* **Set exercise**
Rewrite the rows below as a numbered list, omitting any blank lines.

— Start Records for this task —

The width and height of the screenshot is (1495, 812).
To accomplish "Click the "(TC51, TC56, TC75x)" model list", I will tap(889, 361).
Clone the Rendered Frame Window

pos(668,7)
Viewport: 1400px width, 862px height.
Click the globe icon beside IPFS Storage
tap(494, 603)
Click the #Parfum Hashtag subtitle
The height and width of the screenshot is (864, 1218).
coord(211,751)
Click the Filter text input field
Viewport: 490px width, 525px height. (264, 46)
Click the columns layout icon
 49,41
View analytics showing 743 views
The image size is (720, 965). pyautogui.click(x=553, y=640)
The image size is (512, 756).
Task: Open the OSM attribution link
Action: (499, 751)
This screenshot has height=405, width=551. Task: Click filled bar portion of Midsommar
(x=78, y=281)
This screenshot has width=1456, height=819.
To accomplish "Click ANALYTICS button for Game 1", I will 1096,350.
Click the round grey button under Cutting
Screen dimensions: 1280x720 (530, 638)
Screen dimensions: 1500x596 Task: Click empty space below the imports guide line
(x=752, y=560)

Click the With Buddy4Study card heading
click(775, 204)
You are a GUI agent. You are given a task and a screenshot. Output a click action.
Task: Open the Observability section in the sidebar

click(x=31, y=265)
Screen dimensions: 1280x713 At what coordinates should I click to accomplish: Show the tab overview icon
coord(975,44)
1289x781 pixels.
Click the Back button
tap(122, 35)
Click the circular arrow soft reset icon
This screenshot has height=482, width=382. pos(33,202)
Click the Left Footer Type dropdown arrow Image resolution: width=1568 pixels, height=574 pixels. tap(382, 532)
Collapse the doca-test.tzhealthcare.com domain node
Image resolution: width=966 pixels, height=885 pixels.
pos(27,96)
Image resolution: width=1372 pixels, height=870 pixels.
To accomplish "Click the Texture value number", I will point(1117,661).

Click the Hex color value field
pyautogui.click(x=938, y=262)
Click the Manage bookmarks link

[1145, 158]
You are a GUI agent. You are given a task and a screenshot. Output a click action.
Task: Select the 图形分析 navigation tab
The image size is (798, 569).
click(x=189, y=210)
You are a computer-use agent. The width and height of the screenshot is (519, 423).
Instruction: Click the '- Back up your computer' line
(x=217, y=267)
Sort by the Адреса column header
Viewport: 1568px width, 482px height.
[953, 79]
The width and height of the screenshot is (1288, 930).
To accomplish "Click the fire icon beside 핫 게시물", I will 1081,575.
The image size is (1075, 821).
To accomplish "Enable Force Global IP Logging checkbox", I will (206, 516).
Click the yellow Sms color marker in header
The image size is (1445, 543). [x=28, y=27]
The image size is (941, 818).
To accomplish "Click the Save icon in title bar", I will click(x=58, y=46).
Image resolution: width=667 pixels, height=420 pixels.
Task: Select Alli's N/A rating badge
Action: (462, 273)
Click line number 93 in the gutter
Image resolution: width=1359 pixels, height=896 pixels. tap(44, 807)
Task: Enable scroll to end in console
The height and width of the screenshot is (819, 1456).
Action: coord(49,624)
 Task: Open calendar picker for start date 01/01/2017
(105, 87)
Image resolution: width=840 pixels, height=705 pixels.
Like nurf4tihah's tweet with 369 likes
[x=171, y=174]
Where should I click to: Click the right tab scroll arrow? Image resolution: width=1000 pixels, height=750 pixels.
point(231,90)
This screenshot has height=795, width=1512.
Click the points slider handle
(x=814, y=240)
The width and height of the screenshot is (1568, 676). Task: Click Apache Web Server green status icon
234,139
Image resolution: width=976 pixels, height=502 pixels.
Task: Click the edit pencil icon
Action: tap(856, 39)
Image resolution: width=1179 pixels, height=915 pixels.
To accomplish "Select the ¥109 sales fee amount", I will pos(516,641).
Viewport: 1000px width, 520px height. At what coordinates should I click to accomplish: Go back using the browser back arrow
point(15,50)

— End Records for this task —

* **The reply**
1. The width and height of the screenshot is (1495, 812).
2. To accomplish "Click the "(TC51, TC56, TC75x)" model list", I will tap(889, 361).
3. Clone the Rendered Frame Window
4. pos(668,7)
5. Viewport: 1400px width, 862px height.
6. Click the globe icon beside IPFS Storage
7. tap(494, 603)
8. Click the #Parfum Hashtag subtitle
9. The height and width of the screenshot is (864, 1218).
10. coord(211,751)
11. Click the Filter text input field
12. Viewport: 490px width, 525px height. (264, 46)
13. Click the columns layout icon
14.  49,41
15. View analytics showing 743 views
16. The image size is (720, 965). pyautogui.click(x=553, y=640)
17. The image size is (512, 756).
18. Task: Open the OSM attribution link
19. Action: (499, 751)
20. This screenshot has height=405, width=551. Task: Click filled bar portion of Midsommar
21. (x=78, y=281)
22. This screenshot has width=1456, height=819.
23. To accomplish "Click ANALYTICS button for Game 1", I will 1096,350.
24. Click the round grey button under Cutting
25. Screen dimensions: 1280x720 (530, 638)
26. Screen dimensions: 1500x596 Task: Click empty space below the imports guide line
27. (x=752, y=560)
28. Click the With Buddy4Study card heading
29. click(775, 204)
30. You are a GUI agent. You are given a task and a screenshot. Output a click action.
31. Task: Open the Observability section in the sidebar
32. click(x=31, y=265)
33. Screen dimensions: 1280x713 At what coordinates should I click to accomplish: Show the tab overview icon
34. coord(975,44)
35. 1289x781 pixels.
36. Click the Back button
37. tap(122, 35)
38. Click the circular arrow soft reset icon
39. This screenshot has height=482, width=382. pos(33,202)
40. Click the Left Footer Type dropdown arrow Image resolution: width=1568 pixels, height=574 pixels. tap(382, 532)
41. Collapse the doca-test.tzhealthcare.com domain node
42. Image resolution: width=966 pixels, height=885 pixels.
43. pos(27,96)
44. Image resolution: width=1372 pixels, height=870 pixels.
45. To accomplish "Click the Texture value number", I will point(1117,661).
46. Click the Hex color value field
47. pyautogui.click(x=938, y=262)
48. Click the Manage bookmarks link
49. [1145, 158]
50. You are a GUI agent. You are given a task and a screenshot. Output a click action.
51. Task: Select the 图形分析 navigation tab
52. The image size is (798, 569).
53. click(x=189, y=210)
54. You are a computer-use agent. The width and height of the screenshot is (519, 423).
55. Instruction: Click the '- Back up your computer' line
56. (x=217, y=267)
57. Sort by the Адреса column header
58. Viewport: 1568px width, 482px height.
59. [953, 79]
60. The width and height of the screenshot is (1288, 930).
61. To accomplish "Click the fire icon beside 핫 게시물", I will 1081,575.
62. The image size is (1075, 821).
63. To accomplish "Enable Force Global IP Logging checkbox", I will (206, 516).
64. Click the yellow Sms color marker in header
65. The image size is (1445, 543). [x=28, y=27]
66. The image size is (941, 818).
67. To accomplish "Click the Save icon in title bar", I will click(x=58, y=46).
68. Image resolution: width=667 pixels, height=420 pixels.
69. Task: Select Alli's N/A rating badge
70. Action: (462, 273)
71. Click line number 93 in the gutter
72. Image resolution: width=1359 pixels, height=896 pixels. tap(44, 807)
73. Task: Enable scroll to end in console
74. The height and width of the screenshot is (819, 1456).
75. Action: coord(49,624)
76.  Task: Open calendar picker for start date 01/01/2017
77. (105, 87)
78. Image resolution: width=840 pixels, height=705 pixels.
79. Like nurf4tihah's tweet with 369 likes
80. [x=171, y=174]
81. Where should I click to: Click the right tab scroll arrow? Image resolution: width=1000 pixels, height=750 pixels.
82. point(231,90)
83. This screenshot has height=795, width=1512.
84. Click the points slider handle
85. (x=814, y=240)
86. The width and height of the screenshot is (1568, 676). Task: Click Apache Web Server green status icon
87. 234,139
88. Image resolution: width=976 pixels, height=502 pixels.
89. Task: Click the edit pencil icon
90. Action: tap(856, 39)
91. Image resolution: width=1179 pixels, height=915 pixels.
92. To accomplish "Select the ¥109 sales fee amount", I will pos(516,641).
93. Viewport: 1000px width, 520px height. At what coordinates should I click to accomplish: Go back using the browser back arrow
94. point(15,50)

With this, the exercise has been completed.